#### [PROMPT]
Go through the data and copy each line that holds "checkbox".

#### [EXTRACTED DATA]

= Beginning of Section =

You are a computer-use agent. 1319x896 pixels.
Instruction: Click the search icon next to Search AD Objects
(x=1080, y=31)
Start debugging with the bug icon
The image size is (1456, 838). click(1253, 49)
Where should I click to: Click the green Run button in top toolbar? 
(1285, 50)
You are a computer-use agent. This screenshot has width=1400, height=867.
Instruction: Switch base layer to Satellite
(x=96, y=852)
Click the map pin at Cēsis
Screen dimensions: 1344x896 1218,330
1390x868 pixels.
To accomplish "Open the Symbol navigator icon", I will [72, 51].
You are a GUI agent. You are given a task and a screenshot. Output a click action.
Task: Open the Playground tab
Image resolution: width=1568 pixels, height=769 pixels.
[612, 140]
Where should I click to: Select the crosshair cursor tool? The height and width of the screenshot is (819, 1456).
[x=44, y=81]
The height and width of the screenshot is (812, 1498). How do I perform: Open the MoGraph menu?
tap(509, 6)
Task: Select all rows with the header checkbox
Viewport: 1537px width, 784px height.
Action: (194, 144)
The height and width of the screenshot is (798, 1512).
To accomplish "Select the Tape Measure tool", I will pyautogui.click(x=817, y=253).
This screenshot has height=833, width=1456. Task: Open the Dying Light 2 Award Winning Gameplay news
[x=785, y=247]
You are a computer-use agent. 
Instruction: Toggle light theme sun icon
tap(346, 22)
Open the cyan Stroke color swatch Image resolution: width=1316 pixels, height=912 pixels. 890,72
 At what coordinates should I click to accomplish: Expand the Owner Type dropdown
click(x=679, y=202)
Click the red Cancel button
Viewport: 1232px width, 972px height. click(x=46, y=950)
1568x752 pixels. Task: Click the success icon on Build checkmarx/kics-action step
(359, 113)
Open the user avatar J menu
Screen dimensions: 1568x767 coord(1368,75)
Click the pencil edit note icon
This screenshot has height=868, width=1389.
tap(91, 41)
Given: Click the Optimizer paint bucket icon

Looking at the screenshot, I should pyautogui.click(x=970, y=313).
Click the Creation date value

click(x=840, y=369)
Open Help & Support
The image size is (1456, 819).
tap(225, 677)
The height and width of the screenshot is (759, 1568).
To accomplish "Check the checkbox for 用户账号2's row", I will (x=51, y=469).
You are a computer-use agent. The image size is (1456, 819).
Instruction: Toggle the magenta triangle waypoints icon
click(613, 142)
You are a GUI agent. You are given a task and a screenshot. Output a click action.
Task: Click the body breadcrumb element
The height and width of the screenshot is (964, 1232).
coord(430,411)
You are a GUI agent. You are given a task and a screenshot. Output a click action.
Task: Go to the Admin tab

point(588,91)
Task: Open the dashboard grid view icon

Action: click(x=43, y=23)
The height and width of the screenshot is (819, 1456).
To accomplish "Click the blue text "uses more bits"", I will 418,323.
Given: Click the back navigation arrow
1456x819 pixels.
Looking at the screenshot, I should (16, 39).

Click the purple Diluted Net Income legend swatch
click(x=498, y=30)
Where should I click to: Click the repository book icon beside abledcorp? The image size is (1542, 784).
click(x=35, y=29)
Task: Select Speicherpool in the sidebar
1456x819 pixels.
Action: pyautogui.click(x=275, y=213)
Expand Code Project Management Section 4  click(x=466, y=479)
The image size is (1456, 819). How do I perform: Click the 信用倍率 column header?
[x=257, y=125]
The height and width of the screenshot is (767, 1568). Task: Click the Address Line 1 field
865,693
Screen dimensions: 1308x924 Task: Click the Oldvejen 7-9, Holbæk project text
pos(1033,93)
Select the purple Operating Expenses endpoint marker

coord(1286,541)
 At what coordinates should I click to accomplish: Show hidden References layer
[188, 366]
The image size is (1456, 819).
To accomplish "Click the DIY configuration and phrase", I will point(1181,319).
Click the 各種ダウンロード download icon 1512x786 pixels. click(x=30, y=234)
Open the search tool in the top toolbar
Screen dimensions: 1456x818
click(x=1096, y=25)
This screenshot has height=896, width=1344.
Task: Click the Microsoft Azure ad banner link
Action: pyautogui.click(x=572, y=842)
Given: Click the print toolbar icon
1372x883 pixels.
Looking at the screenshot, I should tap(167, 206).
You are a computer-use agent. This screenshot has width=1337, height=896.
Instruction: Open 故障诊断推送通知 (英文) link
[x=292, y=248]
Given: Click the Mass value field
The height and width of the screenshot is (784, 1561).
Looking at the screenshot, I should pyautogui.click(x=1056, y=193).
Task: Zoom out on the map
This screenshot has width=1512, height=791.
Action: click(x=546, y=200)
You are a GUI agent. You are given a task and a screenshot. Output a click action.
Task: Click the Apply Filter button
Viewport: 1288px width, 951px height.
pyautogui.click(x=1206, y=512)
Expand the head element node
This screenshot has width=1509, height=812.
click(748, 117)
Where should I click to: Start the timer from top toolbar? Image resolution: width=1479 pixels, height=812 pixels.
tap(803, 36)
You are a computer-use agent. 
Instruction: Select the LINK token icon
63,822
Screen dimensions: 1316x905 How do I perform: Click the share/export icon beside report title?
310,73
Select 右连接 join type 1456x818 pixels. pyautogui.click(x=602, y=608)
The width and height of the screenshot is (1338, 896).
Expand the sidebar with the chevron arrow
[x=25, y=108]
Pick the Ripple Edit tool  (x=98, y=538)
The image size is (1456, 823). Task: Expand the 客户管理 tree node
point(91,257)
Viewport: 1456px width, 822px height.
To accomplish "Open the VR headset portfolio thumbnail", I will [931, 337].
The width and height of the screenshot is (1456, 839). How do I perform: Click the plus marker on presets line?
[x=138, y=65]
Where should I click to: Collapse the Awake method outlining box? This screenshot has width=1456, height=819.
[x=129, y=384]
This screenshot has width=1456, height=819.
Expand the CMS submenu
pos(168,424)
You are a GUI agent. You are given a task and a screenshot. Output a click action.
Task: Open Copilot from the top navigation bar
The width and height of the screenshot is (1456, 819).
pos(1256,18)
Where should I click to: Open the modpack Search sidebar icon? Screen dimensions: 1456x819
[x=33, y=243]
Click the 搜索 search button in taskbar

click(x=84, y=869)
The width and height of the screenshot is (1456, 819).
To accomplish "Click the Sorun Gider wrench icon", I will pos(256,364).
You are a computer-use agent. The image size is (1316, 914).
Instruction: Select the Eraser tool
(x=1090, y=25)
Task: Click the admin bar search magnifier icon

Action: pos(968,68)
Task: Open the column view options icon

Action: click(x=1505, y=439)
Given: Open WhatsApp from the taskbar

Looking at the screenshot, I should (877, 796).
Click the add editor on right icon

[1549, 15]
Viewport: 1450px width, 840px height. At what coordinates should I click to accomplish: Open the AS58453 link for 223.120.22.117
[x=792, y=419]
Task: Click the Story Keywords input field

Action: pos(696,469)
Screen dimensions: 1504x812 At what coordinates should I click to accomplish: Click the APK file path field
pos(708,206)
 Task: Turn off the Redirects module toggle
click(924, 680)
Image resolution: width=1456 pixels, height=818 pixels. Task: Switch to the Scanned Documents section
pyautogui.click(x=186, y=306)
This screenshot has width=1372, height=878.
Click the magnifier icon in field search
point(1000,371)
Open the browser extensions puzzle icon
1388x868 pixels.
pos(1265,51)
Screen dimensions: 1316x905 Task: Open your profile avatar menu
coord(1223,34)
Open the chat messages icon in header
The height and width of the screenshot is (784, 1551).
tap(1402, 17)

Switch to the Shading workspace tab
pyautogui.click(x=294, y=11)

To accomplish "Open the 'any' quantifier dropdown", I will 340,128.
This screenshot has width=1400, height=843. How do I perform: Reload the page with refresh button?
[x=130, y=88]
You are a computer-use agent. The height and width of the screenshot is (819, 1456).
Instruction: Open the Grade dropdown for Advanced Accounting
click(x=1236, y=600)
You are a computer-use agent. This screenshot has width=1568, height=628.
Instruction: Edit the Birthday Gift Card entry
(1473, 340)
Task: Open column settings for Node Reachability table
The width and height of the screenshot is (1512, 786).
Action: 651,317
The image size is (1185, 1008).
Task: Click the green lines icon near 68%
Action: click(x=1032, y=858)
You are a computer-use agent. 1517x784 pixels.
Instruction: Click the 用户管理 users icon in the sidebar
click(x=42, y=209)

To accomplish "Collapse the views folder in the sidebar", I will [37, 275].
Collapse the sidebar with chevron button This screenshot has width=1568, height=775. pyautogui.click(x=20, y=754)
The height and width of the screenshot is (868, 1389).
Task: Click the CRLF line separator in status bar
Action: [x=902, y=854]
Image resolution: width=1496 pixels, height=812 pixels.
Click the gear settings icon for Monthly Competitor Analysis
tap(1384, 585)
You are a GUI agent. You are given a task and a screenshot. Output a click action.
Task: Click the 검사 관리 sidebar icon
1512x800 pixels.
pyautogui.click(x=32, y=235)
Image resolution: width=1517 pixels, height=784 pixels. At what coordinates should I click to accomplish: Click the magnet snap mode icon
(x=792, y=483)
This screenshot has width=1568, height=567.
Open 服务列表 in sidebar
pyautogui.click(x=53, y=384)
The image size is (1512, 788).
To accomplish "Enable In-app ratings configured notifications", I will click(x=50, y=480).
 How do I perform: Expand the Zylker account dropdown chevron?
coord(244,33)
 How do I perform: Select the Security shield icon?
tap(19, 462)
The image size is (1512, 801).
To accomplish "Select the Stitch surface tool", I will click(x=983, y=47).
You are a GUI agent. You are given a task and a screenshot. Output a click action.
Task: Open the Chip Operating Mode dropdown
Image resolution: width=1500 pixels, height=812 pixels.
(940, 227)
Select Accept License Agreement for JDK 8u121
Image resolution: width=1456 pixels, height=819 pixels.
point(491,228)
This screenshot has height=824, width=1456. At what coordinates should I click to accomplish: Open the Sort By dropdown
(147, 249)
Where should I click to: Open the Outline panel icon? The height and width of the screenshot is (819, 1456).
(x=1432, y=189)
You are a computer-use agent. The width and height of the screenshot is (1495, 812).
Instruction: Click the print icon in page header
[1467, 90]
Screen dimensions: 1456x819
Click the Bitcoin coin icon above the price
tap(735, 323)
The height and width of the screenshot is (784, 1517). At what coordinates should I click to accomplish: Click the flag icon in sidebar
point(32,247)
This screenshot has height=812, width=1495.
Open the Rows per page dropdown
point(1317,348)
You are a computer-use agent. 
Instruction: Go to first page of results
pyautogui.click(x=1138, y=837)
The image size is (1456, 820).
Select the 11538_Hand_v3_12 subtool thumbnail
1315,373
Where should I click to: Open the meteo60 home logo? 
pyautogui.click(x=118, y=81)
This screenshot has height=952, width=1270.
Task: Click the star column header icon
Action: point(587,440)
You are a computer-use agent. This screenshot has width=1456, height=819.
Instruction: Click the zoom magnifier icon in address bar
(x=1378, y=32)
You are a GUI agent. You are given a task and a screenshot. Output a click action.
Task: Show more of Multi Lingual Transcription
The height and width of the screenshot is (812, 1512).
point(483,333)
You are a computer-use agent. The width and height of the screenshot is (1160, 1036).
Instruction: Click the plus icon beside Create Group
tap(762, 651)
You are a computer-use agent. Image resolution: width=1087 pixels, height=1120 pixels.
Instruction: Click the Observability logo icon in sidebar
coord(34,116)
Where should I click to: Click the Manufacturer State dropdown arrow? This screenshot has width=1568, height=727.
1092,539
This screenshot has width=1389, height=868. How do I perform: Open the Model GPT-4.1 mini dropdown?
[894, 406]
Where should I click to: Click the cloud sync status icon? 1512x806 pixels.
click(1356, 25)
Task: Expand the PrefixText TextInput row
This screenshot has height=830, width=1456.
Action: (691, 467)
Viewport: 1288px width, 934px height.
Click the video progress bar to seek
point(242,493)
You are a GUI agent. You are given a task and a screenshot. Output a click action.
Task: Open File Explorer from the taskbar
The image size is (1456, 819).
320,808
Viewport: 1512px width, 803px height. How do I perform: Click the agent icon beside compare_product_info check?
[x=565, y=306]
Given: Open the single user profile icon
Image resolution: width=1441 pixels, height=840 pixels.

= End of Section =

#### [RESPONSE AREA]
Task: Select all rows with the header checkbox
To accomplish "Check the checkbox for 用户账号2's row", I will (x=51, y=469).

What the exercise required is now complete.